Please continue the text on keeping up friendships from the point where it stops.

* _EXCERPT PROVIDED_
=== Begin Enclosure ===
Improve Communication with Friends
Friends…a treasured resource of supporters there to laugh and cry with through the ups and downs of life. Yet it’s all too easy to let friendships slip away over time. A former co-worker who was once your closest confidant may gradually find his or her way out of your speed dial while new friendships may seem less significant without the benefit of time and history.
Friendship, like other types of relationships, requires effort to maintain. Without the blood and legal ties of family, it can be difficult to hold closely those who were once strangers but now feel like a part of who we are. Life changes, such as marriage, childbirth and relocation, can be especially tough on friendships as distance, time and new situations complicate and distract.
If you are struggling to hold onto old friendships or to strengthen new ones, try some of the following tips gathered from relationship experts. As they say, anything worth holding onto is worth working for.
• Be in the know. Be aware of your friends’ schedules and routines. This makes timing phone calls and get-togethers much simpler and shows a high level of consideration for the other person.
• Keep in touch. Frequent contact is essential to building and maintaining a friendship. Whether by phone calls, emails, text messages or cards, reaching out is important. Many experts suggest setting an appointment for a weekly phone call or lunch date to help keep ties strong.
• Go digital. With all of the options available for internet-based communities, it is easy to keep up with friends, even if your schedules and zip codes don’t allow much live conversation. Just dropping by your friend’s Facebook page and leaving a message on his or her wall lets that person know you are thinking about him or her and that you care.
=== End Enclosure ===
* _DATA EXTRACT_
=== Begin Enclosure ===
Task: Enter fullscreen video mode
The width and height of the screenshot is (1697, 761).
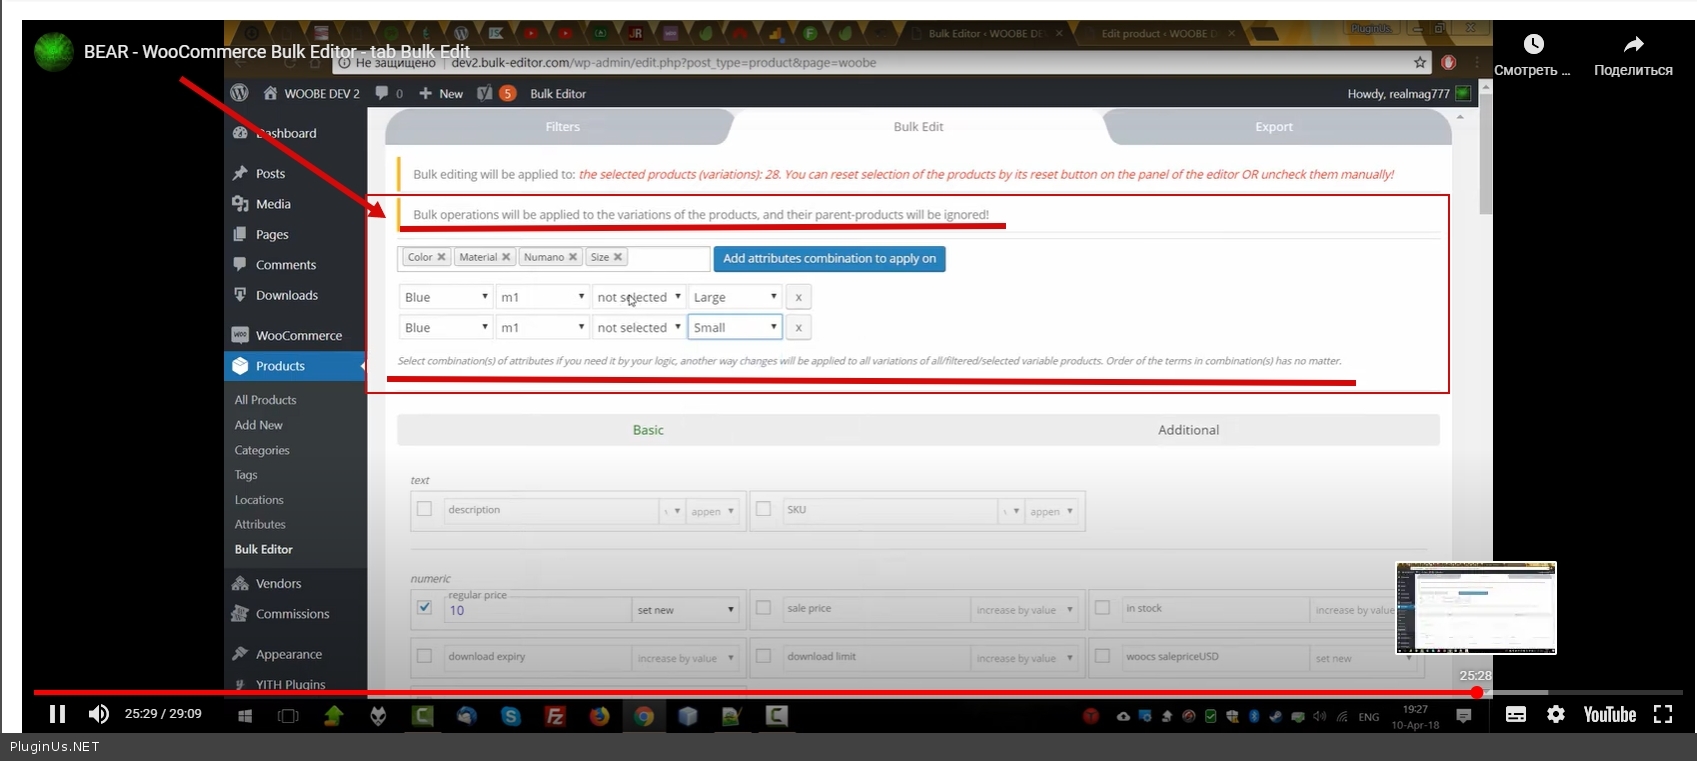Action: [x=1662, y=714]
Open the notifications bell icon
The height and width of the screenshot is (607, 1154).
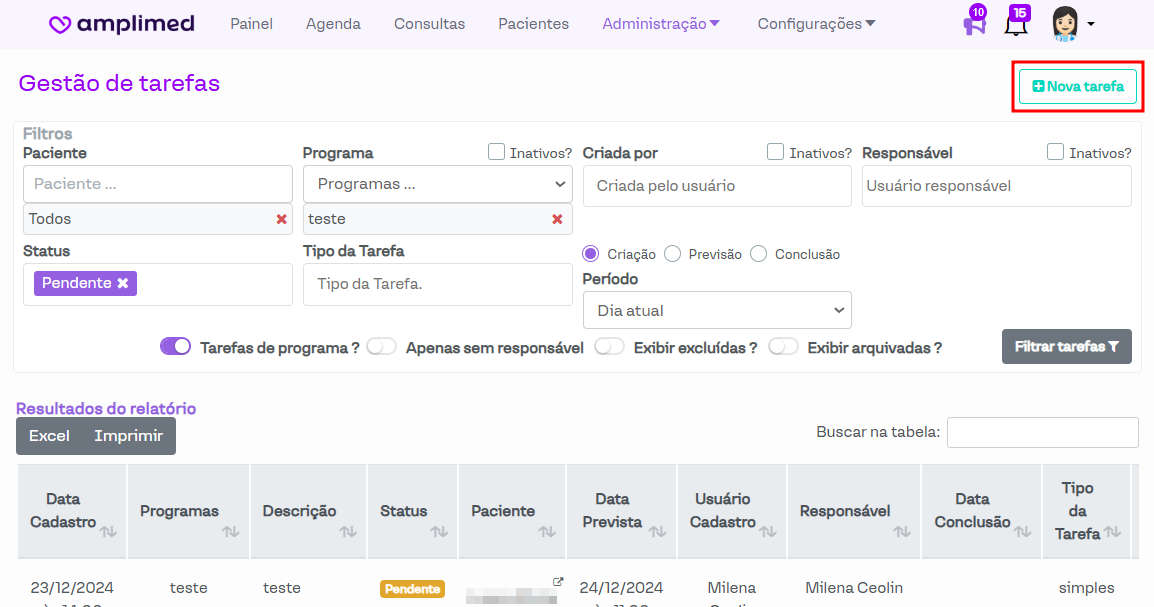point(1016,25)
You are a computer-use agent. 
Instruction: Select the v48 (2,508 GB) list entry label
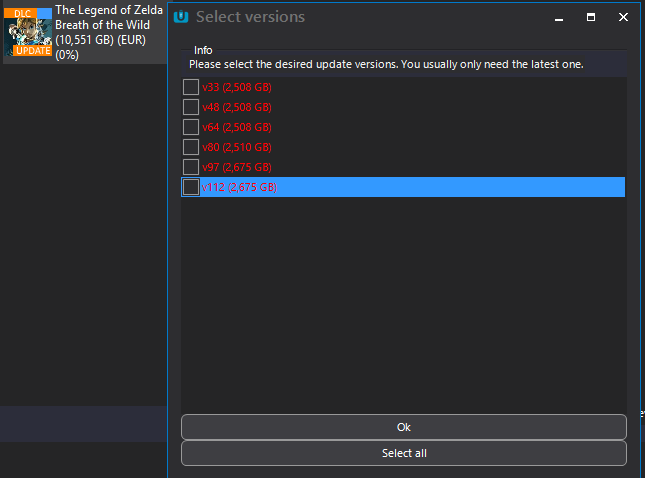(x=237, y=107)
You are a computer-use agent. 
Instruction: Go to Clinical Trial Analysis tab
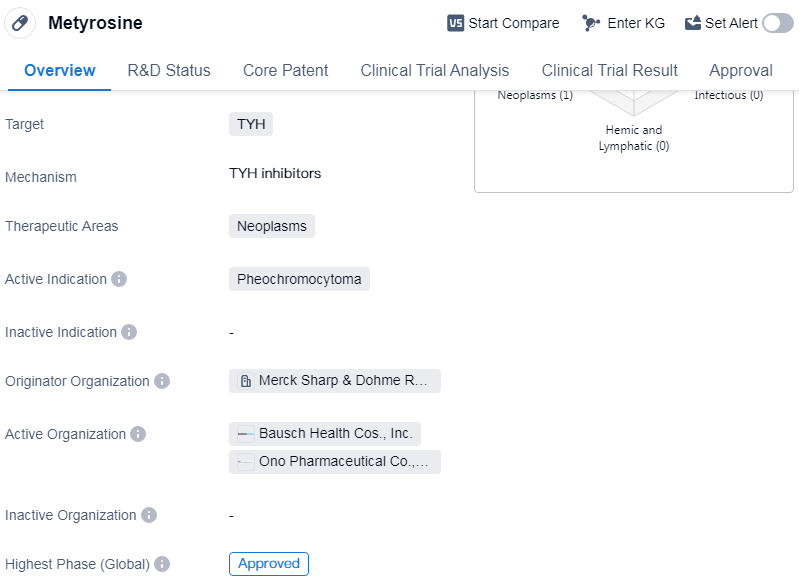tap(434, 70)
=== End Enclosure ===
* _ANSWER TO THE PROBLEM_
• Find resolution. Conflicts left unresolved can chip away at any relationship but can be especially destructive to friendships. Be willing to be flexible and quick to offer forgiveness. If a conflict does arise, deal with it honestly and swiftly. If a resolution can’t be reached, agree to disagree and be willing to let the matter go. This places the friendship ahead of any particular opinion. After all, even the best of friends won’t agree on everything all the time.
• Be proactive. When a significant change is approaching in your life or in the life of a friend, talk about it. Determining how the new situation will impact your relationship can help you both accept the changes and plan ways to move forward without losing touch.
Anyone who has graduated from high school, moved to a new city or changed career paths knows how quietly and effortlessly friendships can fade away. A little effort can rectify this, however; and, according to recent medical research, the time and energy is well worth it. Friendships have been found to hold many benefits beyond those implied such as reducing stress and increasing longevity.